### REQUIREMENTS
Reproduce the lines of the listing below word for word, beginning at the line that contains "Given: Open the second" and ending after the line that contains "Looking at the screenshot, I should click(359, 361).".
-------
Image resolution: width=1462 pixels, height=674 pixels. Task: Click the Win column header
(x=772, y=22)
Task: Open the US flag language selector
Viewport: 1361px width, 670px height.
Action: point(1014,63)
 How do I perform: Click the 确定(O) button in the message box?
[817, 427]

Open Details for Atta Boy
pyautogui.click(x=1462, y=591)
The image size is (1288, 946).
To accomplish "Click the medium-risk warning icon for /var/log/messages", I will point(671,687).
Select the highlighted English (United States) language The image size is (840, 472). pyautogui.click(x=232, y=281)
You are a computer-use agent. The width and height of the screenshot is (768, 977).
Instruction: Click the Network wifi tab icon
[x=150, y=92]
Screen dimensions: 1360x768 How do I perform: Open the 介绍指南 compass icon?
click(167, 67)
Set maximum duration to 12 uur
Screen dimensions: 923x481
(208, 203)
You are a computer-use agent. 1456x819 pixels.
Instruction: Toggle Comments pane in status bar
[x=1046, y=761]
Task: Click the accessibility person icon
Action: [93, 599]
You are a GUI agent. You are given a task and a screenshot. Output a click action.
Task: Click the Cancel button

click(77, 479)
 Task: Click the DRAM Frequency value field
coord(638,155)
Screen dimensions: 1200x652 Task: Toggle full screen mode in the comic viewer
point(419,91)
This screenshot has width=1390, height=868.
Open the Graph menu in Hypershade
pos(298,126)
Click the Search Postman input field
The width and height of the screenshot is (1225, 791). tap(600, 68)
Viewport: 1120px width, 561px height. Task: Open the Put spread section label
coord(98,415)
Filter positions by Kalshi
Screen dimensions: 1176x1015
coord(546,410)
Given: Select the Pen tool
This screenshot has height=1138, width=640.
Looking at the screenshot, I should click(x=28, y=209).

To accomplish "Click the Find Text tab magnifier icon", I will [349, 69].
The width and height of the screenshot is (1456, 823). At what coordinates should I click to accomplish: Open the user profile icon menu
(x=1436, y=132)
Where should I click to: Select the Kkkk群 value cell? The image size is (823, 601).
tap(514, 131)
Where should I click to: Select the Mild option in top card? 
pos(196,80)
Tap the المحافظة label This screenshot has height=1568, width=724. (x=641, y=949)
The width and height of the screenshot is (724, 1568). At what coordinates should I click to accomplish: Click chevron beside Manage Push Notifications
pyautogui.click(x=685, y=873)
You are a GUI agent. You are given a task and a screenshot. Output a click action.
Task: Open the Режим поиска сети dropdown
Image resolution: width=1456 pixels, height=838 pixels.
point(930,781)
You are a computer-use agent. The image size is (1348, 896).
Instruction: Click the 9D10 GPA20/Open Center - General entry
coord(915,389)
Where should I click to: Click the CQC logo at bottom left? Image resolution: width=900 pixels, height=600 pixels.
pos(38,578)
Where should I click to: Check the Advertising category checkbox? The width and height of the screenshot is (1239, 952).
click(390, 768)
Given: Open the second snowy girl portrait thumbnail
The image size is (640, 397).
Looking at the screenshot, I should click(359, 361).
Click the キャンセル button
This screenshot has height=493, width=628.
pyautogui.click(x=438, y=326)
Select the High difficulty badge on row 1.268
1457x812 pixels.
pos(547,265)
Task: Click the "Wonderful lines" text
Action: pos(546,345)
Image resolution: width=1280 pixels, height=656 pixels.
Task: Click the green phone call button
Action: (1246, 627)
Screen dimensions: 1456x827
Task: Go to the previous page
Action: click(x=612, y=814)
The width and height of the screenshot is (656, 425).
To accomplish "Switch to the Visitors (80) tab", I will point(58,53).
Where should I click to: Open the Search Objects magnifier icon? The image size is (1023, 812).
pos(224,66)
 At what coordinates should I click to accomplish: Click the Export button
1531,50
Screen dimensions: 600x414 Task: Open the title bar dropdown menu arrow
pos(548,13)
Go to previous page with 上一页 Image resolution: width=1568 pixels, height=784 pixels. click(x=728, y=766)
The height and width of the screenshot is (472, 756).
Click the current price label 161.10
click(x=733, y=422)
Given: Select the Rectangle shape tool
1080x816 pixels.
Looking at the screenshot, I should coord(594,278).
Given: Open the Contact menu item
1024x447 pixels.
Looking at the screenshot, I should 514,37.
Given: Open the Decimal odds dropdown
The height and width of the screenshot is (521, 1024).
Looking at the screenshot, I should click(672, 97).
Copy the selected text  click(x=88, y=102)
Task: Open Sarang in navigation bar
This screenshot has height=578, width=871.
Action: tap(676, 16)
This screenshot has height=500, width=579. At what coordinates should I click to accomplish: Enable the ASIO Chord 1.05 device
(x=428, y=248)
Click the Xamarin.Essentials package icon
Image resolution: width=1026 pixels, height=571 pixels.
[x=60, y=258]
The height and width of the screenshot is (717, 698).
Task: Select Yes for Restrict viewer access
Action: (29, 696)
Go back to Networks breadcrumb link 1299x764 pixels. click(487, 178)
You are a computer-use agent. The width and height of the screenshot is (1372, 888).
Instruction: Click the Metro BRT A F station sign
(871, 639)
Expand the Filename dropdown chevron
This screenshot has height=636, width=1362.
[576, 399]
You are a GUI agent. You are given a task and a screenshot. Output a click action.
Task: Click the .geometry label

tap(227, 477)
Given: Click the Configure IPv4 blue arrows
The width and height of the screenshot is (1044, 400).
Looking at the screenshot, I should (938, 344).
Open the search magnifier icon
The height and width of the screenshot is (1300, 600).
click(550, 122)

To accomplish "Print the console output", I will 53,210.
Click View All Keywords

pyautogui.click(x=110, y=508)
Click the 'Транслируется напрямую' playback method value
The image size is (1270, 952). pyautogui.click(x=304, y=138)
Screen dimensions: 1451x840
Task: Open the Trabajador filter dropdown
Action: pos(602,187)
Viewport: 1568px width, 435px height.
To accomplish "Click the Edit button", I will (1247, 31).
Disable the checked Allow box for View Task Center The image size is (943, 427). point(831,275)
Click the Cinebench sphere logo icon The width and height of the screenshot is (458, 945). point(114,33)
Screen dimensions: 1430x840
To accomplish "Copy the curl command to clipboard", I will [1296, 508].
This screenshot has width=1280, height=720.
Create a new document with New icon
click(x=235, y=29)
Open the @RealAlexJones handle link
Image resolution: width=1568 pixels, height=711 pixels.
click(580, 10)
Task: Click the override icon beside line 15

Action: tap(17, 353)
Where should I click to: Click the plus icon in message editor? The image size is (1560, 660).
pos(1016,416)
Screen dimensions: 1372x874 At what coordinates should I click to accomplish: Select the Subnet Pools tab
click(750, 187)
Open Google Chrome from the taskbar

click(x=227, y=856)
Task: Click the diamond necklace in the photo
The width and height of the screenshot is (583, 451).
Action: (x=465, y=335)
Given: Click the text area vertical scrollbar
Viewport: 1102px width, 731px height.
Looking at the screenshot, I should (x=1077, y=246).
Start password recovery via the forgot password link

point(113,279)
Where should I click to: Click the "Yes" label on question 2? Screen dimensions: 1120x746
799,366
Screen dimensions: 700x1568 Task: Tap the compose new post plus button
-------
### ANSWER
Given: Open the second snowy girl portrait thumbnail
The image size is (640, 397).
Looking at the screenshot, I should click(359, 361).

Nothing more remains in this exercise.